Canuckonomist 2008: Type of Undergrad: Queen's University, Canada (Top 40, depending on where you check.)

Undergrad GPA: After conversion, 3.75/4.0: Econ 4.0/4.0, math 3.7/4.0

GRE: 790Q, 530V, 5.5 AW


Math Courses: Calc I-III, probability, statistics, abstract algebra, differential equations, analysis I, stochastic models in operations research

Econ Courses: Standard package in the 300/400 levels, Grad math econ, Grad Financial Theory, Grad Cost benefit analysis.

Letters of Recommendation: 1 JHU, 1 BU, and one fairly extensively published and quite influential finance prof. Funny, his alma mater is not one anyone would think would be big, but he's made a name for himself, at least so he says (ANU)


Research Experience: RA for one term for Prof with JHU PhD. Worked on a paper to be published in a year.

Teaching Experience: private tutoring for 7 years.

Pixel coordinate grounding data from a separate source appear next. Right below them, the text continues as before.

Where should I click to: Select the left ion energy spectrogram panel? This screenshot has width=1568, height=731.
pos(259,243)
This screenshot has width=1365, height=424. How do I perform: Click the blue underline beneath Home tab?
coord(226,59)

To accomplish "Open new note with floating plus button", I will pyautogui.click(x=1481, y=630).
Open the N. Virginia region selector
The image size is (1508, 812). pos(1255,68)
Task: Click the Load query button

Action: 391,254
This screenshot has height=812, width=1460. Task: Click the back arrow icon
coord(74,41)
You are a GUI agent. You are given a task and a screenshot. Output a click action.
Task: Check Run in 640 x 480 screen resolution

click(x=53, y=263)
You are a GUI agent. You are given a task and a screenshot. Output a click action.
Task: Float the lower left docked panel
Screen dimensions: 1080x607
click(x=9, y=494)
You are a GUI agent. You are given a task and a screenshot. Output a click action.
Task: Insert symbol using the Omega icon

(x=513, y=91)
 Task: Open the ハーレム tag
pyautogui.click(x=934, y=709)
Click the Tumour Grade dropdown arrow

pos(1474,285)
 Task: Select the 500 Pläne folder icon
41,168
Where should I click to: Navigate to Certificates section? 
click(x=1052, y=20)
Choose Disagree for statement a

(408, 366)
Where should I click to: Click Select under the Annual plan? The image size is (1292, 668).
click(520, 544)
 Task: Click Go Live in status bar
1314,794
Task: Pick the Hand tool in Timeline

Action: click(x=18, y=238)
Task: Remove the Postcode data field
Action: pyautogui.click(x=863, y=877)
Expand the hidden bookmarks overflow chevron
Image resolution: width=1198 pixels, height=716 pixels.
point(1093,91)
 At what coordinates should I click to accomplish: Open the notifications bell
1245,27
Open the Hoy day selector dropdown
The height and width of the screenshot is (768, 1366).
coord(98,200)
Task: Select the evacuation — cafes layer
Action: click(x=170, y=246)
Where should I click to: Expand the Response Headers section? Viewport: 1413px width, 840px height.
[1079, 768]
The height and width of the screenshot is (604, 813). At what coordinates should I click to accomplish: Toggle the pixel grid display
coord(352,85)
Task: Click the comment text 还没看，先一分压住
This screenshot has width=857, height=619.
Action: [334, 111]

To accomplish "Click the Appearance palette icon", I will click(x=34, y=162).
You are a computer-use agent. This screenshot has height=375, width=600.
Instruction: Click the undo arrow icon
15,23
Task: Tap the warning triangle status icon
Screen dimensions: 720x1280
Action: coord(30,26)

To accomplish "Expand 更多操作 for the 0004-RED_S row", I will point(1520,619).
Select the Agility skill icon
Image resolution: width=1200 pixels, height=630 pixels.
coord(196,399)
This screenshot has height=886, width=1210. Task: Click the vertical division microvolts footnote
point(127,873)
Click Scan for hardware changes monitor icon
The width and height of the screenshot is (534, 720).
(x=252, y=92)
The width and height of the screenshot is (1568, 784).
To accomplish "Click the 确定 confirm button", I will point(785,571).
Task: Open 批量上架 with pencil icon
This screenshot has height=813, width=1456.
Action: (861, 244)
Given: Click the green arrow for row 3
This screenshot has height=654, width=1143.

Research Interests: Financial Economics, Micro Theory


SOP: Standard.

Other: Male, 21 years.

RESULTS:
Attending: Queen's University, M.A Econ
Acceptances: Queen's MA ($$), UBC MA (no $), LSE F&E MSc (No $),

Rejections: Northwestern, UPenn, UCSD, Cornell

What I would have done differently: I would have started taking math earlier, but from someone who didn't like math in high school, things changed around fast enough for me. With my fall marks in graduate courses, the RAship this summer, and stronger letters from the same people, I expect things will look up next year. I did, after all, get past the first few rounds of rejections @ NWU, and almost all of them at Cornell.
Accepts: Rejects: Waitlists:

Andronicus 2008: PROFILE:
Type of Undergrad: Regional state university in North Carolina
Undergrad GPA: 4.0/4.0
Type of Grad: Same as undergrad

Grad GPA: 4.0/4.0
GRE: 760Q / 720V / 4.0AW
Math Courses: Calculus I-IV, Linear Algebra, Differential Equations, Introduction to Topology, Probability and Statistics I, Advanced Calculus I. Taking Probability and Statistics II and Advanced Calculus II this spring.
Econ Courses: All the basic micro, macro, and econometrics for BS and MS, plus electives in mostly applied micro fields.
Other Courses: Logic

Letters of Recommendation: Three from econ professors (Ohio State, Iowa, South Carolina), 2 of whom I have done research with. One more from the math professor (Michigan State) who taught my topology and advanced calculus courses.
Research Experience: I did a master's research project on dividend taxes. A further paper on this topic, coauthored with several professors (including one of my letter writers), is currently under review. I worked with another letter writer on a project examining the impact of brownfield cleanup and redevelopment on surrounding residential housing values. I've also worked with a professor in the geography department on a study of public transportation cost-effectiveness in North Carolina and another study of traffic congestion relief.
Teaching Experience: During my MS program I was the economics department tutor for managerial economics. I've also tutored and/or TA'd for many other courses at the undergrad, MBA, and PhD Public Policy levels. Last semester, I taught micro principles at the local community college. I'm teaching macro principles this semester.
Research Interests: Public, Urban/Regional, Experimental
SOP: Mostly talked about my coursework and research experience, with the last paragraph customized to the school.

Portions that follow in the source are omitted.